Page last updated at 08:43 GMT, Monday, 25 August 2008 09:43 UK

Black youths 'being left to die'

Dimitri Foskin
Dimitri Foskin was shot dead in Birmingham on Saturday night

Politicians are "leaving black youths to die" by cutting funding to community groups, an independent adviser to the Home Office has said.

Dr Derrick Campbell's comments follow the violent deaths of three young men within 24 hours in Birmingham, Wolverhampton and London.

Dr Campbell told the BBC that funds earmarked for community cohesion were not going to the right organisations.

The Home Office said it was committed to tackling gun and knife crime.

We have to ask the question whether there seems to be an acceptance that if another black youth is killed they are just another one that we don't have to worry about
Dr Derrick Campbell

Dr Campbell, chairman of the National Independent Advisory Group on Criminal Use of Firearms, which advises the Home Office and the security services, said some organisations which were successful in tackling such crime had suddenly had funding cut.

"And we have to ask the question whether there seems to be an acceptance that if another black youth is killed they are just another one that we don't have to worry about," he said.

Dr Campbell went on to say there was hard evidence from community groups in the Birmingham area that their funding was being cut - a situation which he said was reflected nationally.

He claims the government is failing to ensure local councils get the money to the appropriate groups.

'Serious questions'

"Black youths within this country have been left to die. And that's a very strong statement but it's a statement that seems to be borne out through evidence about black youths who seem to be at the top of the list when it comes to our youngsters being killed," he said.

"Now we're asking very serious questions of national government and local government as to why it seems that resources that have been allocated for community cohesion and other activities have not been going to those organisations."

It matters profoundly, and it matters in every single instance whether the individual is black or white
Home Office minister Tony McNulty

Dr Campbell spoke out after the fatal shooting of Dimitri Foskin, 24, in the Newtown area of Birmingham on Saturday night and the deaths of a 21-year-old man in Wolverhampton and an 18-year-old man in Walthamstow, London, in stabbings early on Sunday morning.

Home Office minister Tony McNulty rejected Dr Campbell's accusations.

"Frankly what Derrick says is an insult to black groups and other community groups up and down the country who are being funded by local and central government and work in this area on a daily and regular basis," he said.

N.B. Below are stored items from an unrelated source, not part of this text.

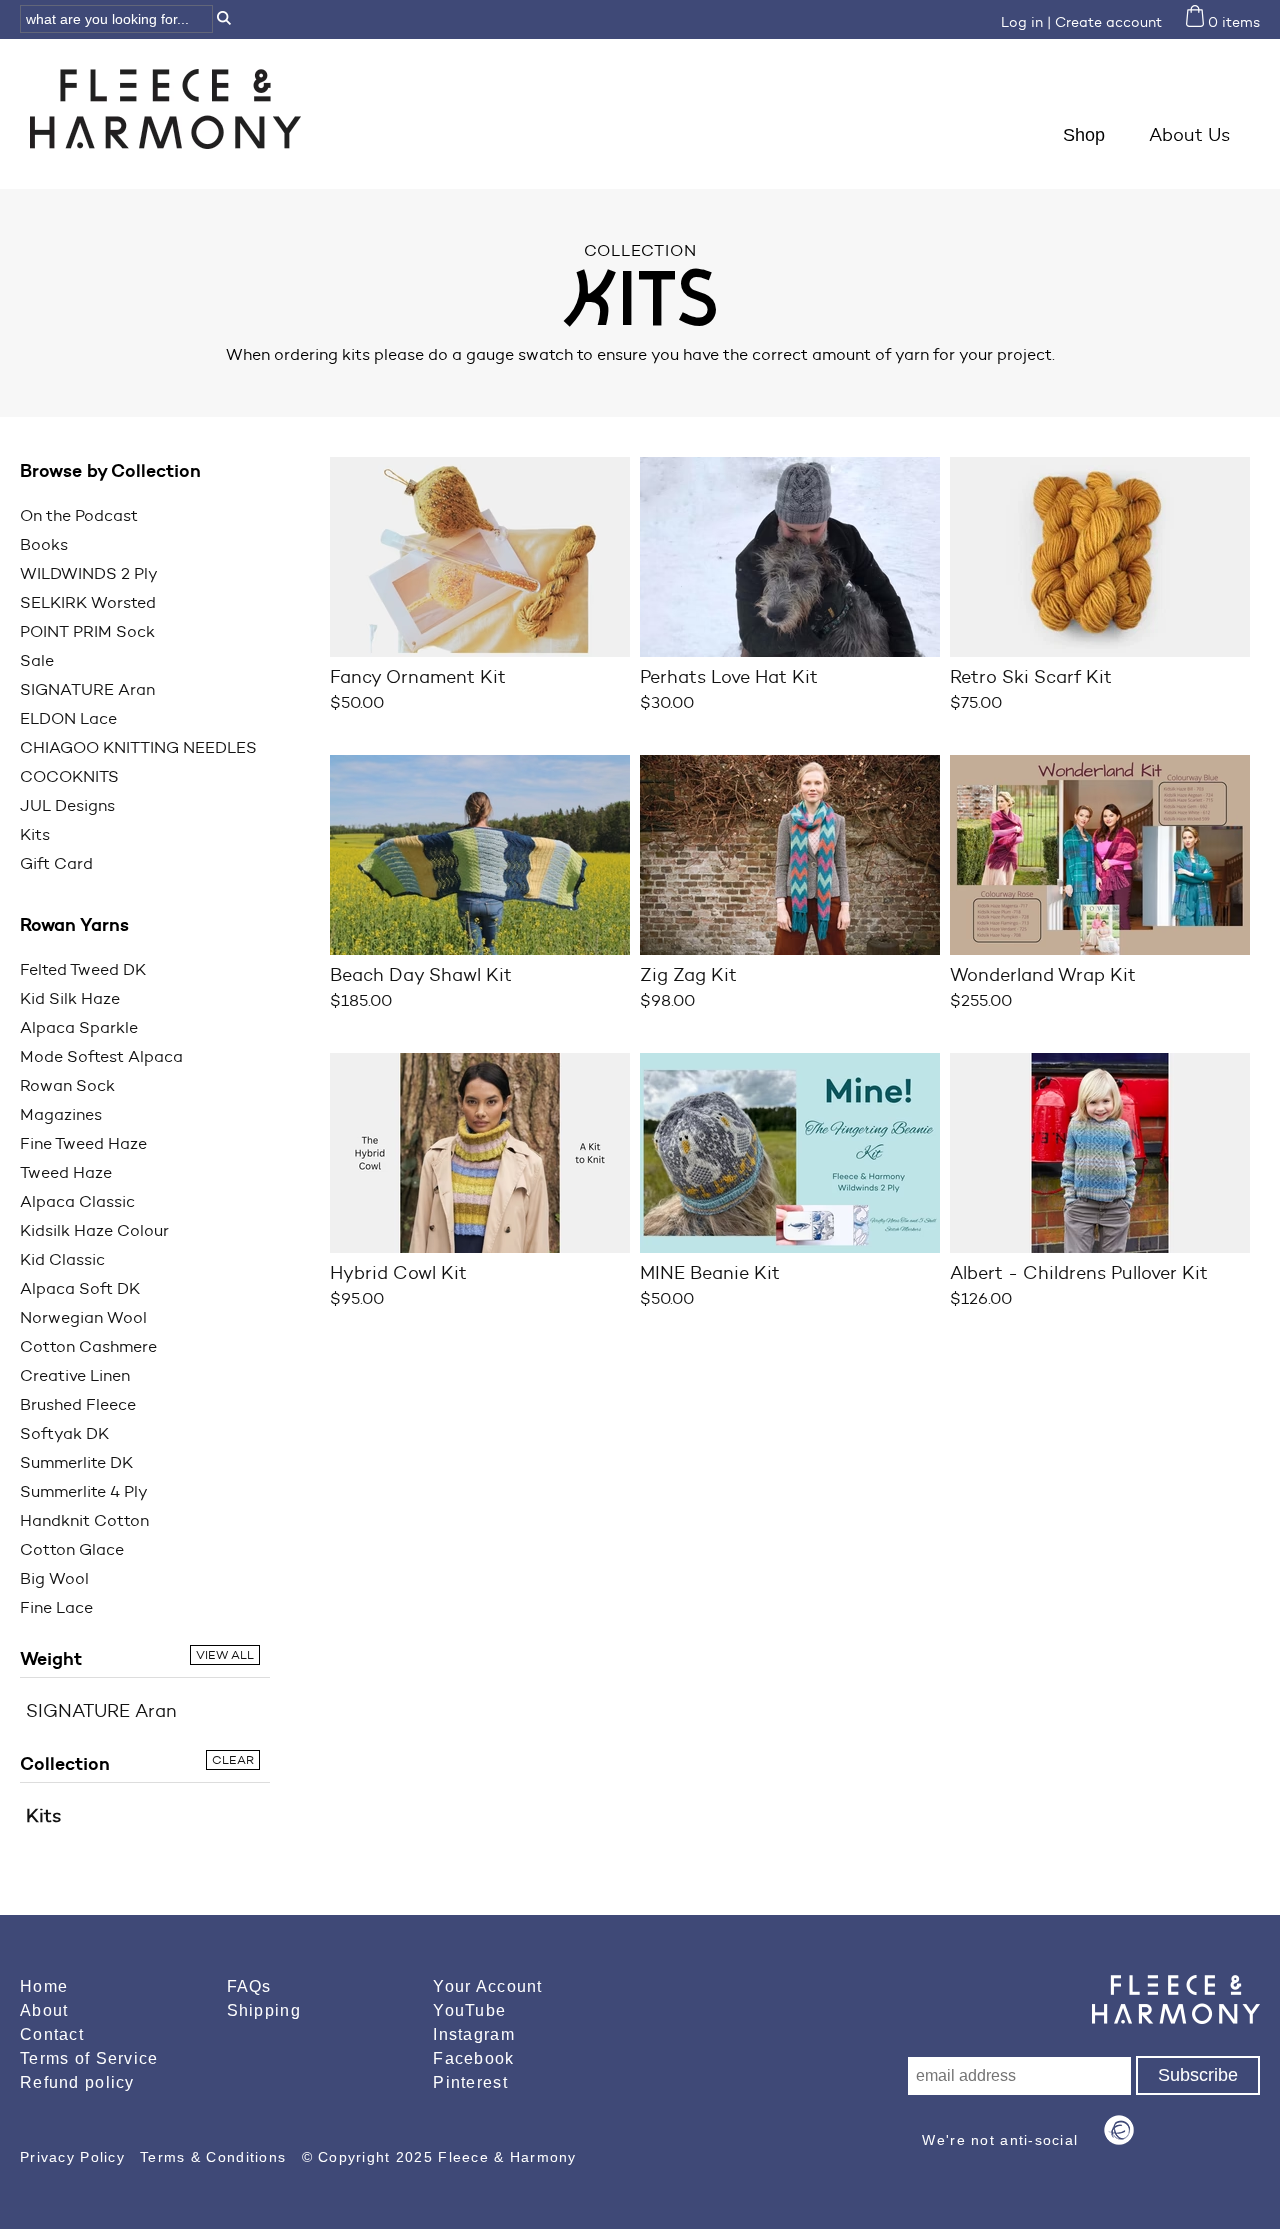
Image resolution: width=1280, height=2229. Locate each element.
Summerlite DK (76, 1462)
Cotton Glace (72, 1549)
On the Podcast (79, 515)
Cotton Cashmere (88, 1346)
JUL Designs (67, 805)
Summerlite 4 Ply (84, 1491)
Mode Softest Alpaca (101, 1056)
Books (44, 544)
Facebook (473, 2058)
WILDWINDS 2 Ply (89, 573)
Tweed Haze (66, 1172)
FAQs (249, 1986)
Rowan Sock (67, 1085)
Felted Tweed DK (83, 969)
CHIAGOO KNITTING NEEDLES (138, 747)
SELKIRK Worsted (88, 602)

"I do need to knock down the notion that somehow there is a national conspiracy of at best indifference, and at worst active policy, that says somehow the death of young black men on our streets doesn't matter.

"It matters profoundly and it matters in every single instance whether the individual is black or white," he added.

A Home Office spokesman said that in July the government had launched a 100m Youth Crime Action Plan which included enforcement and prevention measures as well as support for parents.